(Word and element locating data)
╭──

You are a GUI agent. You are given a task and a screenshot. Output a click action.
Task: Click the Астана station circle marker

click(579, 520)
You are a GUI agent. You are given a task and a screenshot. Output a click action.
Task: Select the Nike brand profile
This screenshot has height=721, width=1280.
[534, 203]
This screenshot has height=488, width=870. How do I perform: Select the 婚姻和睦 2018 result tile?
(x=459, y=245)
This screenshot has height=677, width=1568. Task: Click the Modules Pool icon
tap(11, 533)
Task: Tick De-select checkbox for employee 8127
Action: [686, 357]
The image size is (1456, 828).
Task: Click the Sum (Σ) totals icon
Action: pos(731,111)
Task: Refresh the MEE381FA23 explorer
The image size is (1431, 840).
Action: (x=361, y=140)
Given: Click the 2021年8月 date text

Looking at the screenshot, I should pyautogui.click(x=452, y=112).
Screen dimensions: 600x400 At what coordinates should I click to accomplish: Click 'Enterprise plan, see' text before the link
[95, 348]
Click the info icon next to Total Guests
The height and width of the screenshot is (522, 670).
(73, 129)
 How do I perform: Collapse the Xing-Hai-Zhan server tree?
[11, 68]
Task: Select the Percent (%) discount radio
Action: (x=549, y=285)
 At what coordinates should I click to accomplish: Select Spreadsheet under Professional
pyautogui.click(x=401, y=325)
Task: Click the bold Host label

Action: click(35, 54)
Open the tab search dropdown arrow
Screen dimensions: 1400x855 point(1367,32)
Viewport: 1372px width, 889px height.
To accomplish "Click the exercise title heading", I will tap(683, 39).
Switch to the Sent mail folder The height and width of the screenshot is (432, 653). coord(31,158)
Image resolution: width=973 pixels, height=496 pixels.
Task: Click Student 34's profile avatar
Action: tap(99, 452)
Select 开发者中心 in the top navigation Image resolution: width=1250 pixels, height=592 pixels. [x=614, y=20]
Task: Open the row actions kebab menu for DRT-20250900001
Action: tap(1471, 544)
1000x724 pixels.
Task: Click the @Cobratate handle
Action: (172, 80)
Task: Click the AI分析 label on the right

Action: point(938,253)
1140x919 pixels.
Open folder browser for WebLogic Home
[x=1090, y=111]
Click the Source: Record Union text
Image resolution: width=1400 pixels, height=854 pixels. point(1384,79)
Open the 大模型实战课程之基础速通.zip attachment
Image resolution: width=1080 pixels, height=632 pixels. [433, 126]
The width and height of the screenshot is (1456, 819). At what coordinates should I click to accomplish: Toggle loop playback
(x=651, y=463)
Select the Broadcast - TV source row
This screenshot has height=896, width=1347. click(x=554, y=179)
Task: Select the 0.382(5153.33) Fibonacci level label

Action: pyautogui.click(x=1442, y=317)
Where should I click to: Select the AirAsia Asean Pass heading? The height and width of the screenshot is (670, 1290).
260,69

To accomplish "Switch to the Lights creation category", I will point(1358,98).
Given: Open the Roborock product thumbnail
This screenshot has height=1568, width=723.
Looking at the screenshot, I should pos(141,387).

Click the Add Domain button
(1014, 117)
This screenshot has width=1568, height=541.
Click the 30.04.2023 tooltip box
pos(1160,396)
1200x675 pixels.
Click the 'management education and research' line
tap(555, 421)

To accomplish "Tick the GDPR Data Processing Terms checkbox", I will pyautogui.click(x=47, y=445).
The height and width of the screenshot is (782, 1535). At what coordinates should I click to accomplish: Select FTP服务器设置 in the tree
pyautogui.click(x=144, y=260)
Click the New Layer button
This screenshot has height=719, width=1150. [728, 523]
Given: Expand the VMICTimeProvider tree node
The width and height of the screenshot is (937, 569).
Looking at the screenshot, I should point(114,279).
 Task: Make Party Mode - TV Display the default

╰──

Exercise description - Can you return, unchanged, the lines of the material that begin with the line containing "This screenshot has height=488, width=870." and end with the line containing "Action: (x=361, y=140)", with both of those lines included?

Response to this exercise -
This screenshot has height=488, width=870. How do I perform: Select the 婚姻和睦 2018 result tile?
(x=459, y=245)
This screenshot has height=677, width=1568. Task: Click the Modules Pool icon
tap(11, 533)
Task: Tick De-select checkbox for employee 8127
Action: [686, 357]
The image size is (1456, 828).
Task: Click the Sum (Σ) totals icon
Action: pos(731,111)
Task: Refresh the MEE381FA23 explorer
The image size is (1431, 840).
Action: (x=361, y=140)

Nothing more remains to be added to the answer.